General planning

General planning is the common thread in a project full of voices – it harmonizes a multitude of voices into a melody.
A construction project often begins with enthusiasm: sketches on the table, bright eyes, ideas larger than the space itself. However, it quickly becomes clear: there are many stakeholders, many requirements, many paths. At this moment, general planning is not just structure – it is a promise. A promise that everything works together. That every voice is heard, but no one falls out of sync. That design is not diluted, but supported – down to the last screw. In interior design, general planning is what protects creative vision and translates it into reality.

A Conductor with Vision

Imagine a project as an orchestra.
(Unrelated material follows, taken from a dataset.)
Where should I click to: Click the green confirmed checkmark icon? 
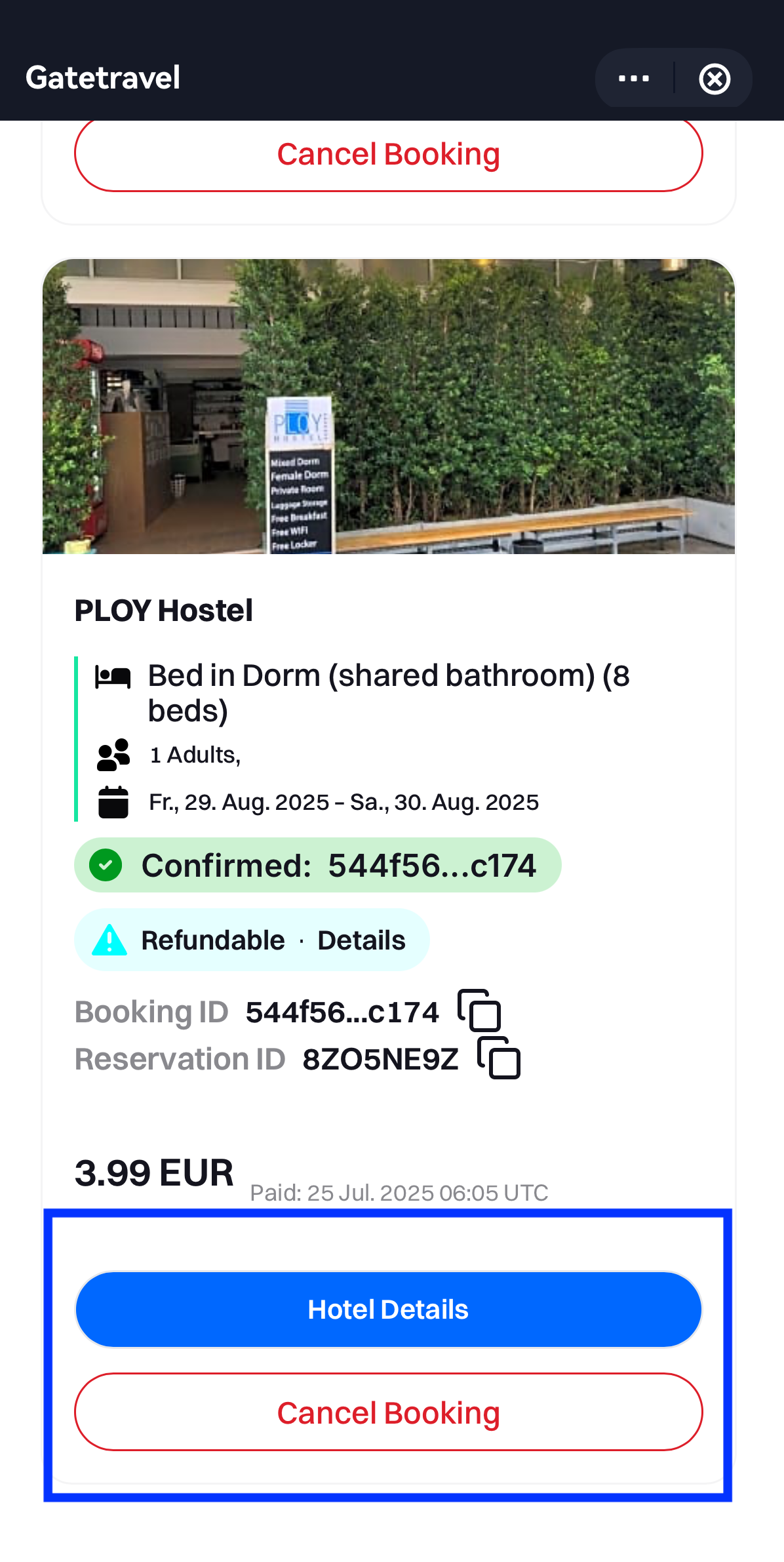pyautogui.click(x=106, y=865)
Each has its own instrument, its own rhythm – from architecture to structural engineering to ventilation. General planning is the conductor. It understands the big picture, recognizes where the cues are, when each player must perform. For interior architects, this is a challenging yet fulfilling role: they think not only within the space but beyond it. They communicate with specialist planners, clients, authorities – and they hold together what often threatens to fall apart. General planning means: not just designing, but bearing responsibility. For everything. And for everyone.

The Power of the Whole

The power of general planning is particularly evident in complex projects: office complexes, hotels, hybrid spaces – places where many requirements converge. Whoever coordinates here must not only structure but also lead. Interior architects who contribute to or take on general planning ensure that spaces are not only planned but also protected throughout the process. They preserve the core idea – even as the project grows. General planning is then not just a method. It is an attitude: towards clarity, towards responsibility, towards genuine collaboration.

Conclusion

General planning is not an administrative construct – it is the art of mastering complexity without losing character. Those who undertake it shape not only spaces – but also processes, relationships, and results. And therein lies its true power: it ensures that design not only emerges but endures.